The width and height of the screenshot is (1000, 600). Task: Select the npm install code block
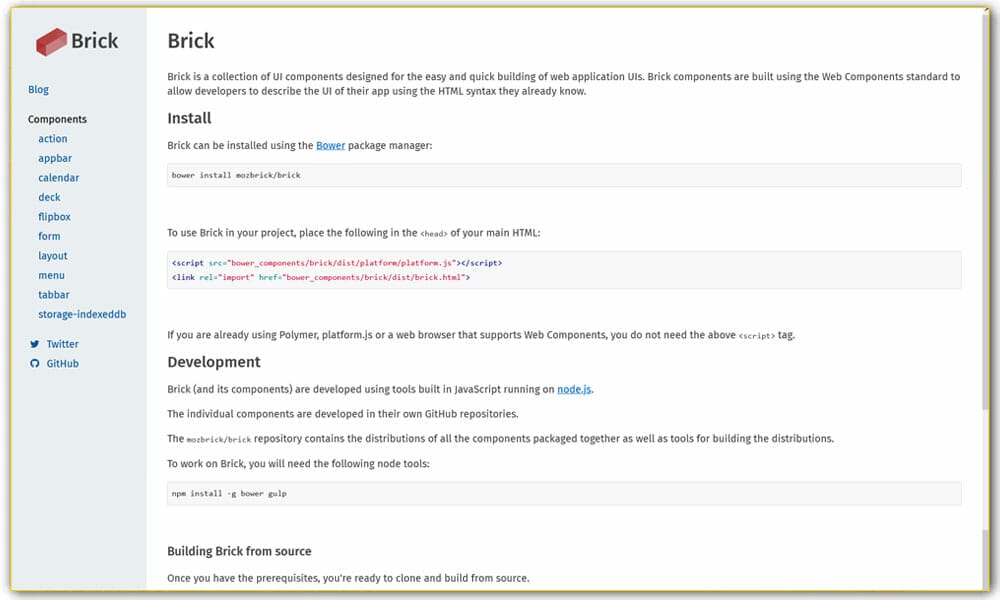(x=565, y=492)
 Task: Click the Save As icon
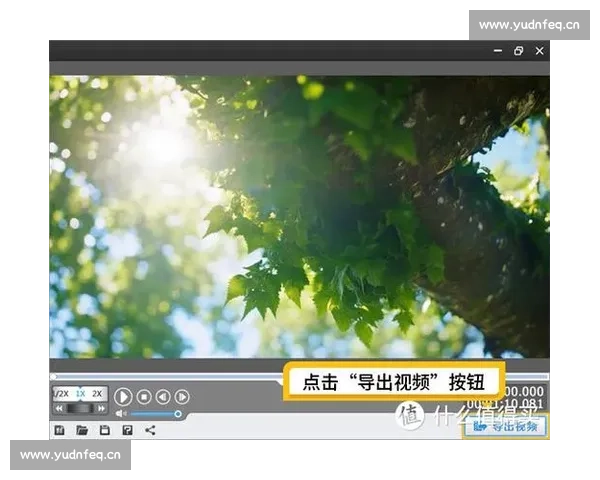pyautogui.click(x=127, y=430)
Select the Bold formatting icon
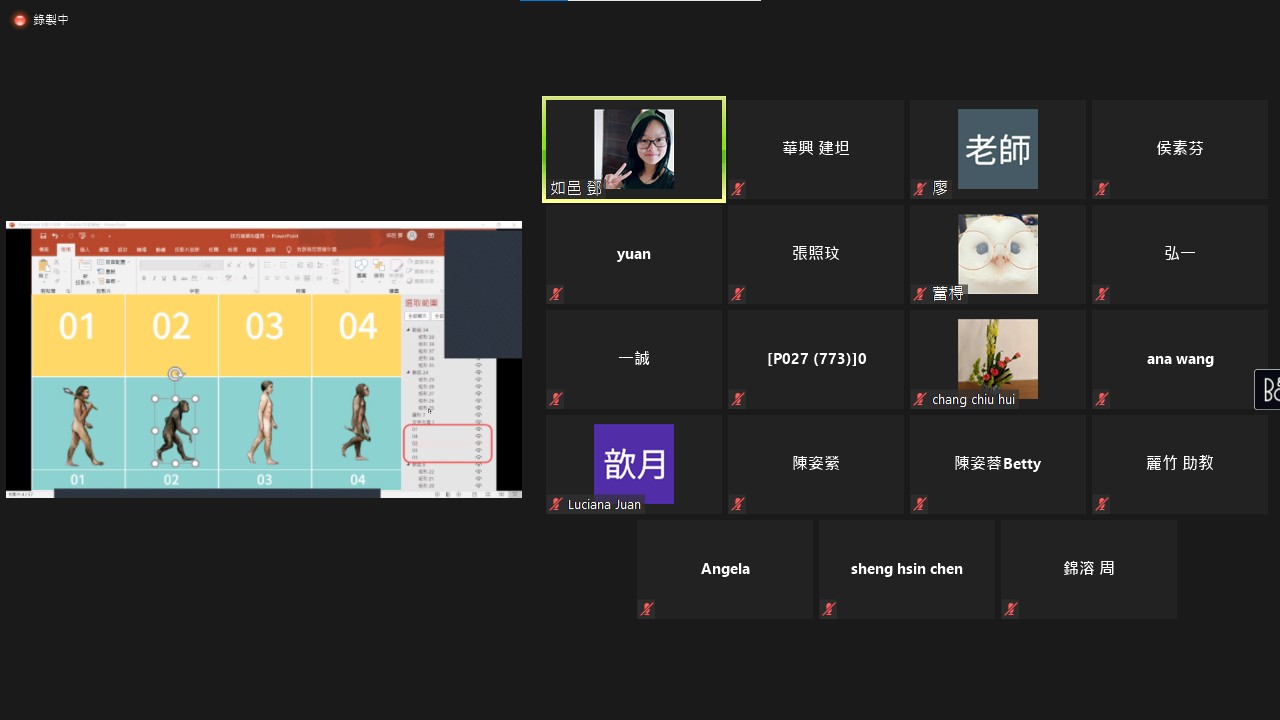 click(144, 276)
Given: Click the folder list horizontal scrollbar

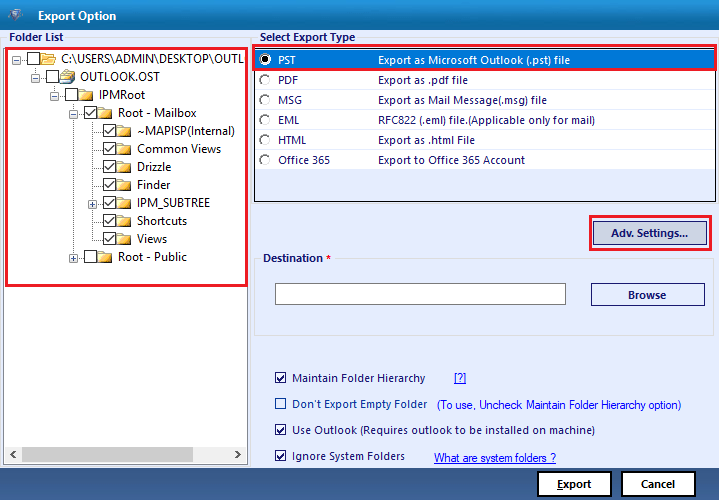Looking at the screenshot, I should 125,455.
----
Task directions
From the first line to the last, please copy the data exactly, with the pictures left out.

Task answer
The width and height of the screenshot is (1000, 600). Task: Select the npm install code block
(x=565, y=492)
 Task: Click the Save As icon
pyautogui.click(x=127, y=430)
Select the Bold formatting icon
 click(144, 276)
Given: Click the folder list horizontal scrollbar

Looking at the screenshot, I should 125,455.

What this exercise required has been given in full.